La postmodernidad es la «forma» cultural correspondiente al capitalismo avanzado (o tardío o postmoderno o neoliberal). Cuando el capitalismo decide en los años 70 acabar con uno de sus más preclaros hijos, Keynes, una estructura que hasta ese momento «preside» las relaciones sociales se convierte en el soberano absoluto: el mercado. (Ver Jameson). Se trata de un tipo extremo de capitalismo que para asentar su poder, siempre contradictorio con la democracia, necesita un ajuste severo. Felipe González, a partir del 82, es el encargado de añadir el ajuste neoliberal al ajuste del franquismo que se conoce como Transición. A partir del acceso del PSOE al poder con 202 diputados y del asentamiento del neoliberalismo se dan por consumadas todas las transiciones. «En vil mercado el mundo entero convertido», como nos dejó dicho Espronceda.

En literatura también se produce el ajuste, y no de forma evolutiva, sino más bien tajante. Se procede a una operación de «normalización» a través de una literatura media, digerible y comprable por las capas medias (pobres Hernández, Celaya y Egea). El escritor se convierte en una marca: lo importante no es lo que se diga o tematice, sino quién, qué nombre firma la obra. Y aparece la norma, el canon dominante y sus líderes. A partir de entonces, si no estás en la norma, no estás en el mundo, es decir, no estás en el mercado. Los líderes literarios de la norma, aparte de organizar policías ideológicas, organizan clanes y hordas postmodernas, que gritan por las esquinas a la búsqueda de un premio literario (casi siempre convenido de antemano), una subvención, unas jornadas, o ser convocados al sacerdocio de las bodeguillas del poder, donde leen sus felices producciones llenas de sentimentalidad socialdemócrata y de responsabilidad de estado. En suma, se ha acabado el reino de los grandes proyectos, remotos y olvidables. Se cierra el paréntesis rojo tras el 82 o el 89 (un muro se derrumba), el comunismo no tiene sentido, y hay que regresar a la burguesía culta, ilustrada; son las voces que caracterizan venialmente el capitalismo como un tigre vegetariano.

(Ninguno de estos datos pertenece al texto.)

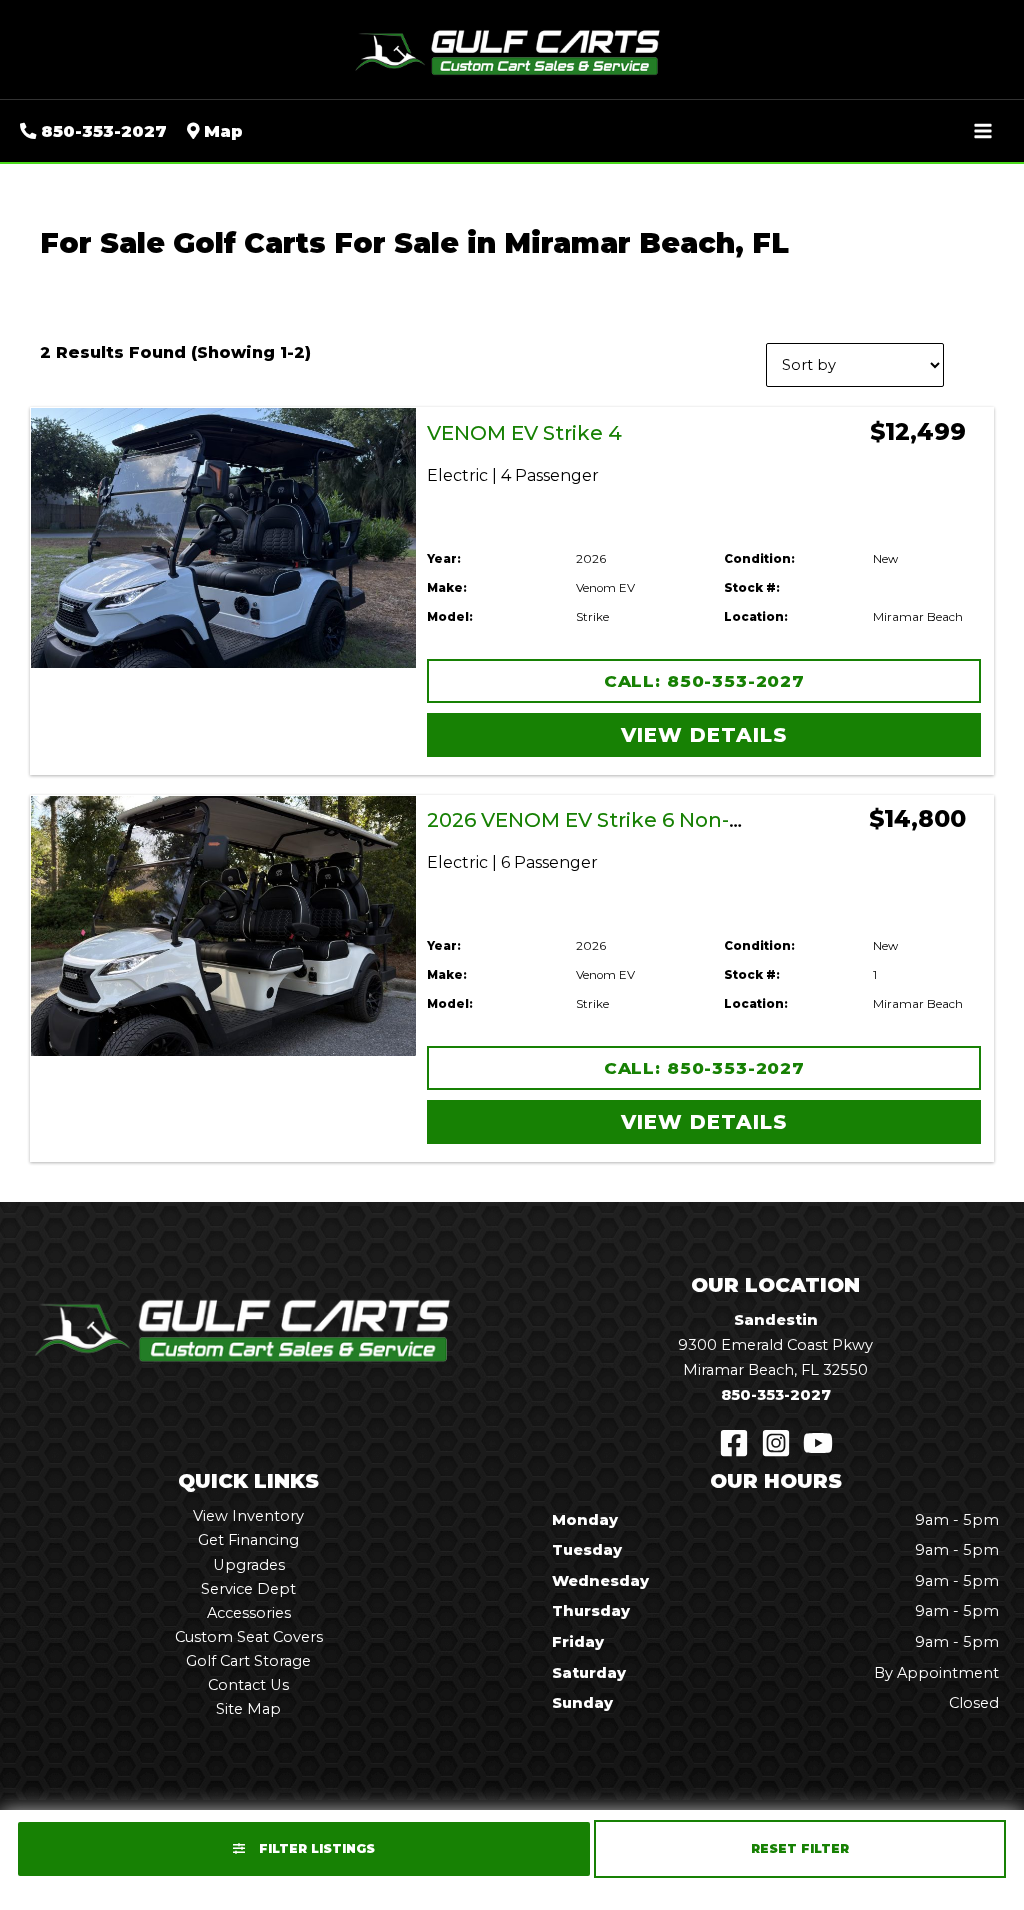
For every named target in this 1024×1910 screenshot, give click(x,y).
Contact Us (248, 1685)
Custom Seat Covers (249, 1637)
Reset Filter (800, 1848)
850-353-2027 (776, 1395)
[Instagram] (776, 1443)
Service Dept (248, 1589)
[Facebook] (734, 1443)
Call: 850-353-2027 (704, 681)
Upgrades (249, 1565)
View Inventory (248, 1516)
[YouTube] (818, 1443)
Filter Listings (315, 1848)
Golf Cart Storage (248, 1661)
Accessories (249, 1613)
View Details (704, 735)
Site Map (248, 1709)
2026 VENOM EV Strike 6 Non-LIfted (609, 820)
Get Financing (248, 1540)
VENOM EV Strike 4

Y desde este pensamiento débil, acomodaticio y de consumo, los nuevos genios se ofrecen a unos u otros con gestos circunflejos o alquilando su famoseo, reservándose un lugar de encuentro que los iguala a final de cuentas: la SGAE. Una epidemia de pensamiento débil que ahora no nos viene nada bien, cuando hay que discutir lo que corresponde (la fundación de una izquierda alternativa frente al capitalismo), frente a la milonga de siempre (la necesidad, por razones de riesgo, de una oposición de concentración con el PSOE dentro). Hay que tener cuidado porque, como dijo Paco Frutos: «Los modernos se repiten como la cebolla».